Tips For Making Perfect Frozen Cocktails
Time to make an embarrassing admission: I am terrible at making frozen cocktails. Just plain awful.
My frozen margaritas come out watery, my piña coladas are shamed with unwanted chunks of ice. As you might imagine, it makes this time of year particularly painful. The long, lazy sun-drenched days of summer are the reason why these tasty blended refreshers were invented in the first place (right?). And yet, time and again, my earnest attempts are relegated to the would-be, could-be great category.
Of course, it's a handicap I haven't minded living with because, well, there's still plenty of fun to be had toasting the failures. But enough is enough. This summer I want to make perfect frozen drinks — you know, those ones that pour out of the blender with the greatest of ease, smooth and icy, all of the ingredients in balance.
To that end, we've compiled some helpful advice to ensure you make brag-worthy frozen cocktails this summer.
1. Use frozen fruit. Strawberries, bananas, pineapple — fruit is often the star ingredient in a blended cocktail. Many advise getting fresh, ripe fruit (for optimum flavor) and freezing it yourself ahead of time. Using frozen fruit will help achieve a thicker, more desirable consistency. Just remember: Bigger pieces of fruit should be cut into smaller pieces prior to freezing to make blending more easier and more efficient.
2. Use crushed ice. Make your blender's job a little easier by making your frozen drink with crushed or cracked ice as opposed to whole cubes. And when it comes to determining the right amount of ice to use, it's best to start out with less than you think you'll need — it's easy to add more if you feel the drink needs it.
3. Order matters. The next time you gear up to craft a batch of frozen margaritas or daiquiris, be sure to keep this order in mind: add the chilled liquid to the blender first, followed by the fruit and then the ice.
4. Start low and slow. Don't get overly excited or carried away and hit the high-speed button on the blender at the beginning of the process.

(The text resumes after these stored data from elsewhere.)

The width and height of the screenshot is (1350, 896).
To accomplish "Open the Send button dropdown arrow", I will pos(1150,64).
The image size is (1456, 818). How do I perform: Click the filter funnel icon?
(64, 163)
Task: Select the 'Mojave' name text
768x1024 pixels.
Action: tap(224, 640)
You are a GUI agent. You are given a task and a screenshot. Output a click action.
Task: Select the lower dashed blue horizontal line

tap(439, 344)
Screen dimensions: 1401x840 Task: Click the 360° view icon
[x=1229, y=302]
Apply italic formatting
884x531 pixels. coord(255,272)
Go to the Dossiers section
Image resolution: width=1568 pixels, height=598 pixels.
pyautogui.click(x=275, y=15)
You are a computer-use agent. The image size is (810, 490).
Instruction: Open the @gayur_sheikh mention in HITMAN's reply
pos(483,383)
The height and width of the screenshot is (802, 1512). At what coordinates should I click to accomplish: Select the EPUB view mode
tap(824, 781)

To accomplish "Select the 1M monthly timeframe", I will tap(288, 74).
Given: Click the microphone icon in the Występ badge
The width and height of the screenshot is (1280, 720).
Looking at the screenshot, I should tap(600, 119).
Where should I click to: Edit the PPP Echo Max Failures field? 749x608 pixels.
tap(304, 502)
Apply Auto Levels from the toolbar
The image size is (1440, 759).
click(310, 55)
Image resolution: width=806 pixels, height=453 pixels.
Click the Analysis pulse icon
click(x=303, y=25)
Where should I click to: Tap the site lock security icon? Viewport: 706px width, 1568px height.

Start out on the the slowest setting and work your way up to the highest cycle.
5. Add with caution. Think your drink is missing something? Tweaking the recipe is perfectly acceptable — encouraged even — just be mindful that any extra ingredients (more ice if it's too thin, for example) should be added slowly and in small portions.
6. Don't blend for too long. Leave the blender running for too long and you risk ending up with a drink that is too thin and runny. Of course, if you don't blend the drink for long enough, you're left with an equally undesirable situation where chunks of ice still remain.
7. Serve in Chilled Glasses. Because the ice particles in a frozen drink are so small, they are naturally going to melt much more quickly. To help slow down this process — the point is for you to be drinking a frozen cocktail, after all — try serving the cocktail in a chilled or frozen glass.